Telecom Lead Asia: ZTE has exited from surveillance systems business by selling 68 percent stake in its subsidiary.
The Chinese ICT equipment maker and solutions provider is under fire in the United States over cyber security concerns.
Shenzhen-based ZTE sold its 68 percent stake in ZTEsec to 10 Chinese investment companies including Shenzhen Capital Group.
The sale, worth between $57 million-$70 million, will enable ZTE to focus its resources on its principal businesses in line with the requirements of its strategic development.
ZTE took the decision to sell ZTE Special Equipment (ZTEsec) on September 21, during a US Congressional committee investigation into ZTE and its rival Huawei Technologies.
According to the US Intelligence committee, Huawei and ZTE should be kept from the US market and told US companies to stop doing business with both firms.
ZTEsec’s customers include law enforcement and agencies focusing on criminal groups and terrorists which disseminate hostile messages, communicate and share information that endangers national security and safety of people’s life.

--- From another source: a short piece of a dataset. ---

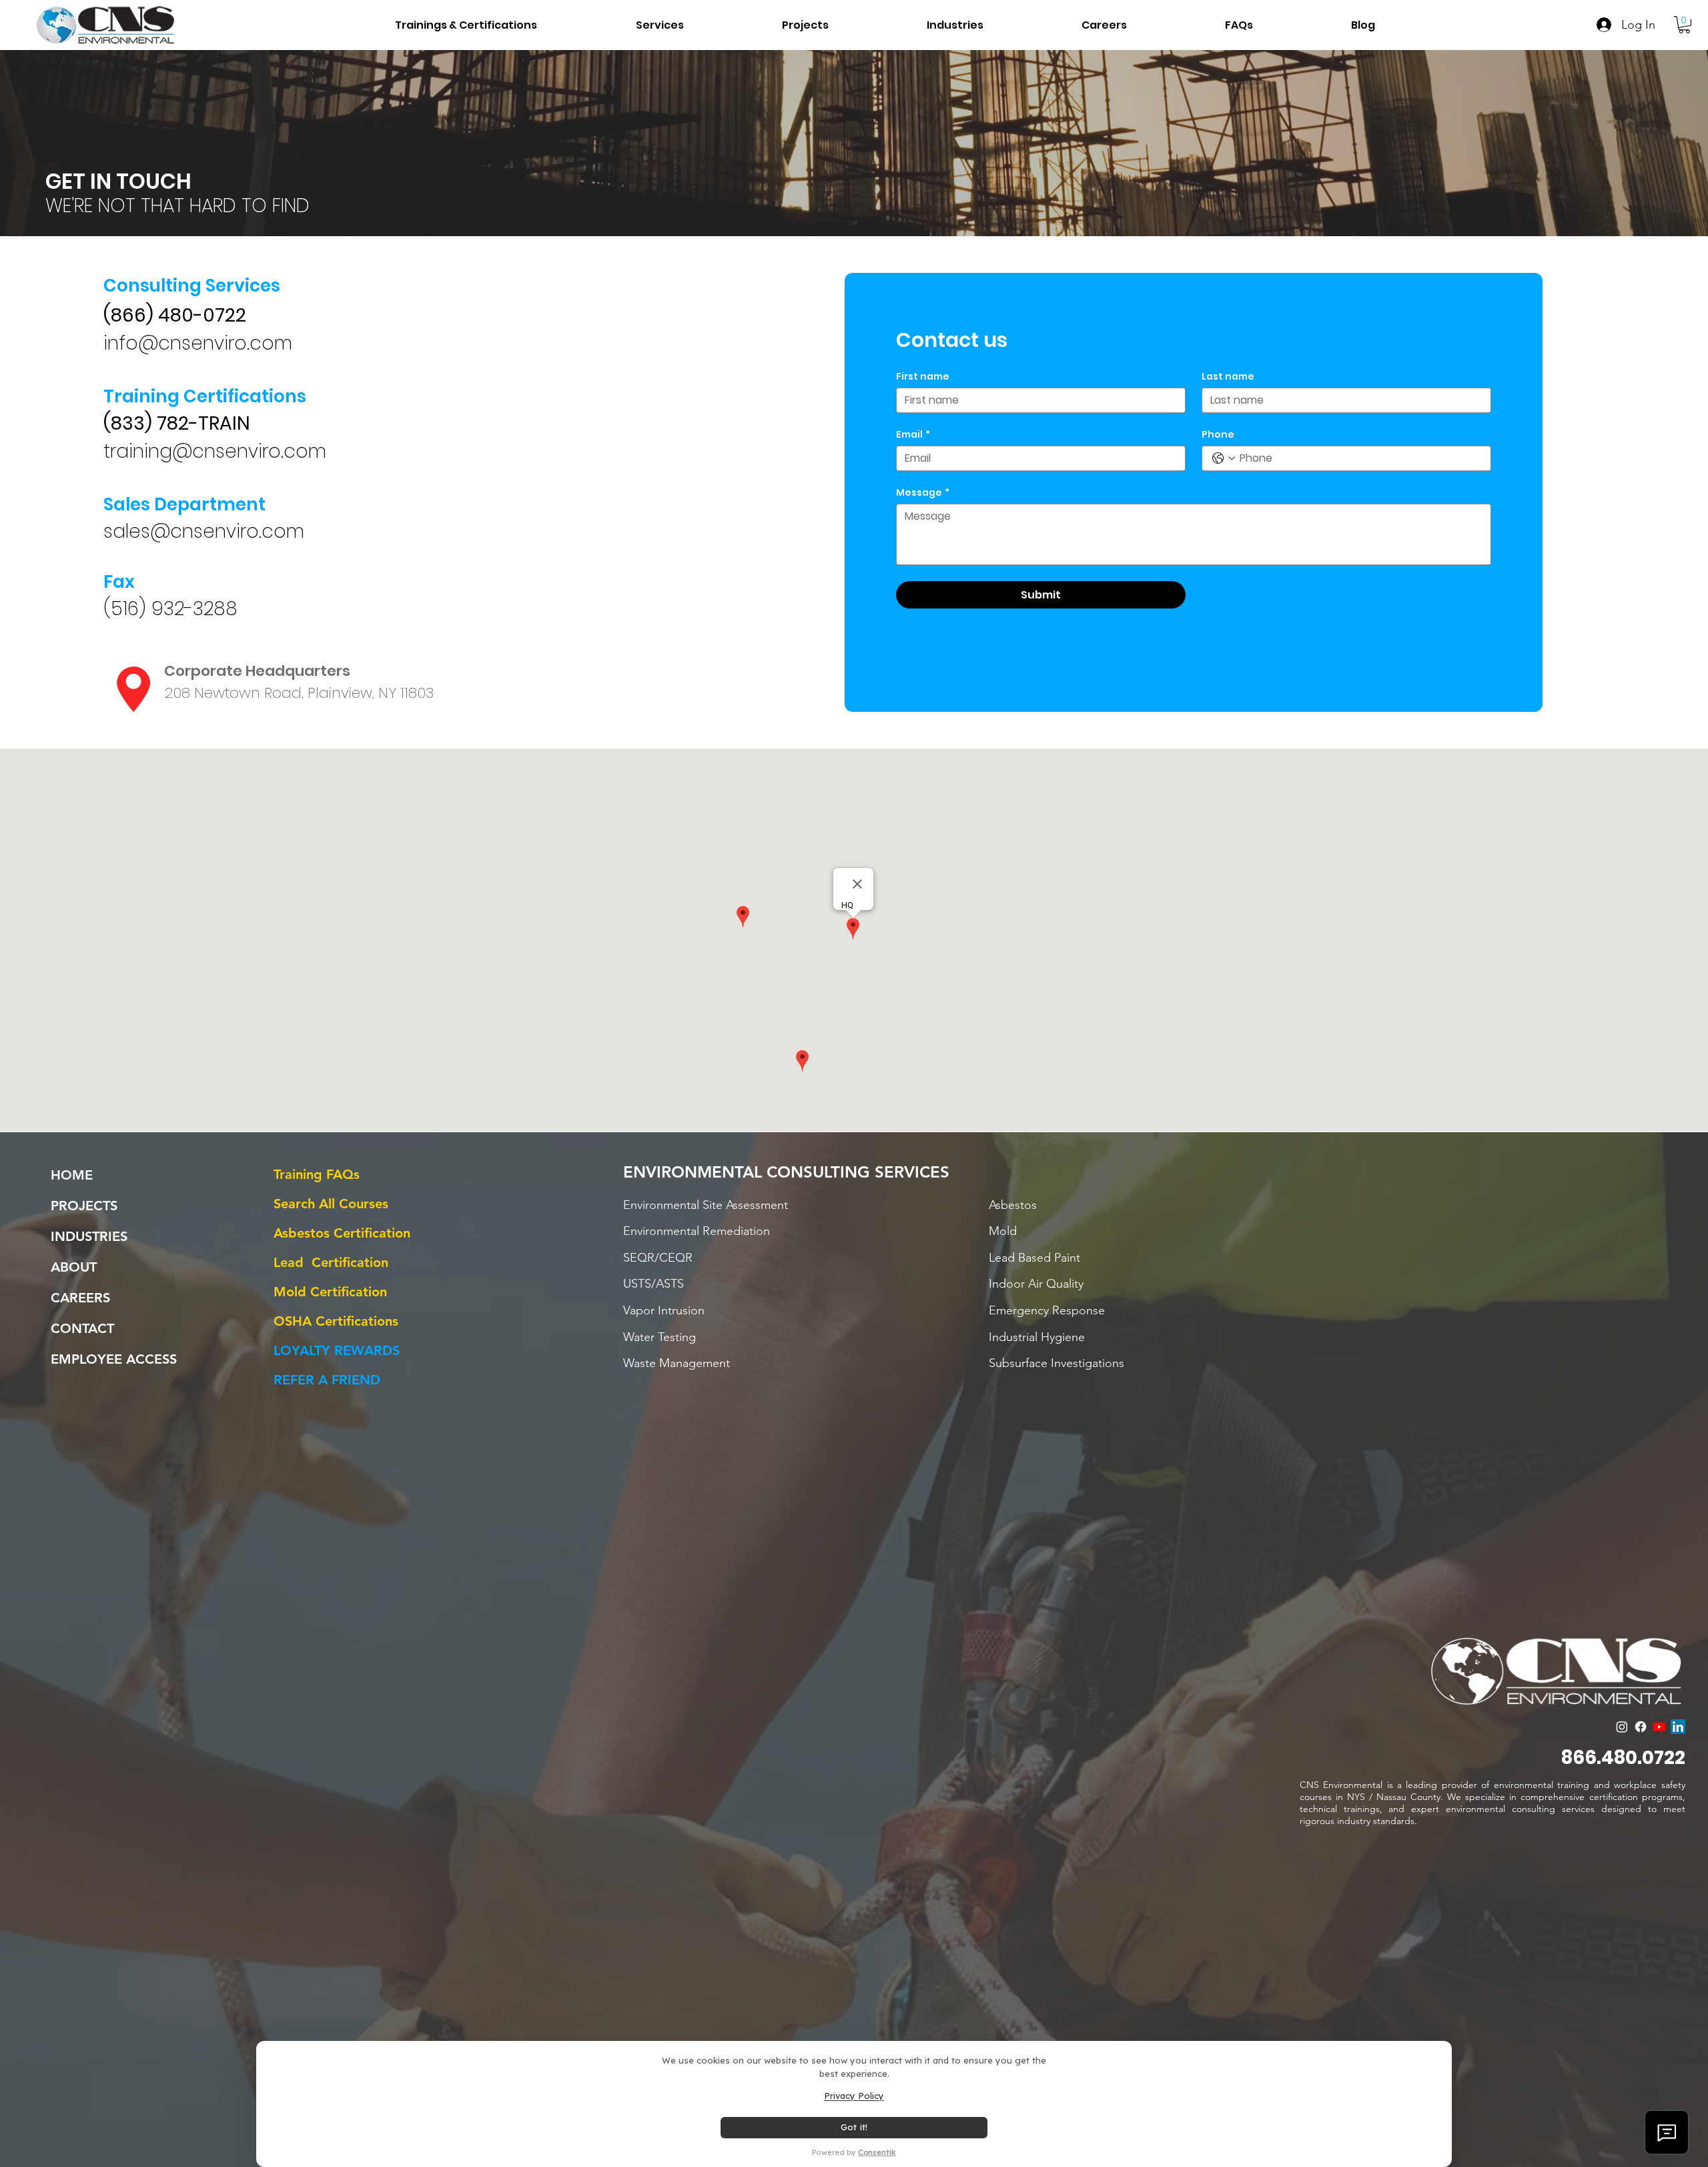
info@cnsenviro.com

Reuters reported that China’s military, police and telecom carriers are its key customers, citing ZTE’s English language site.
ZTEsec has showcased its security products at several international trade shows, offering products to government and law enforcement officials that it said could detect passwords of popular webmail services from Yahoo and Google, filter out anti-government Internet traffic, capture cellphone data, tap phone calls and mine troves of intercepted data.

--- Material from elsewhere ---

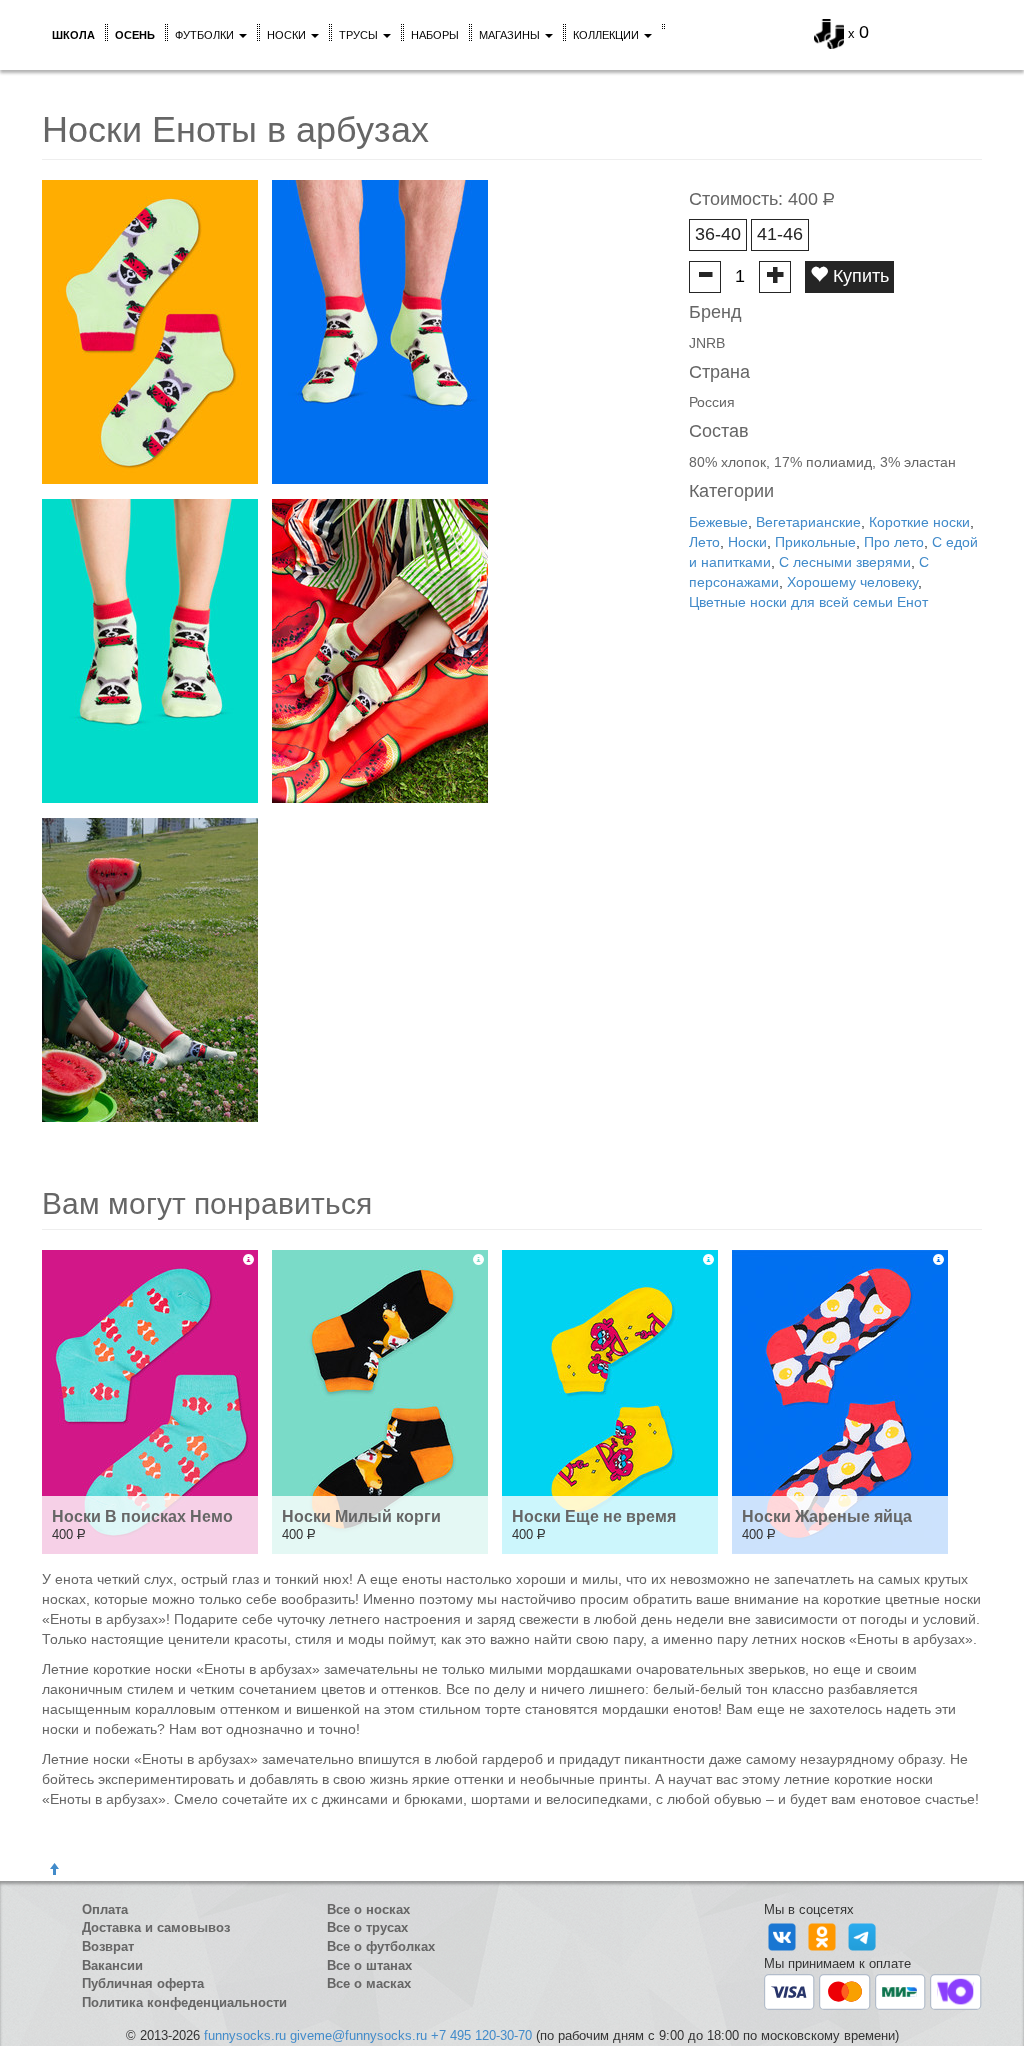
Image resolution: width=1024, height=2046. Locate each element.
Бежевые (718, 522)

Recently, TelecomLead.com reported that ZTE, as part of focusing on profitability, is planning to shut down nonviable offices in different telecom markets. ZTE will eliminate offices that record loss for a long time with limited prospect of a turnaround. It will also consolidate products that offer little development potential. Exercise headcount control and conduct organizational change is also in the pipeline.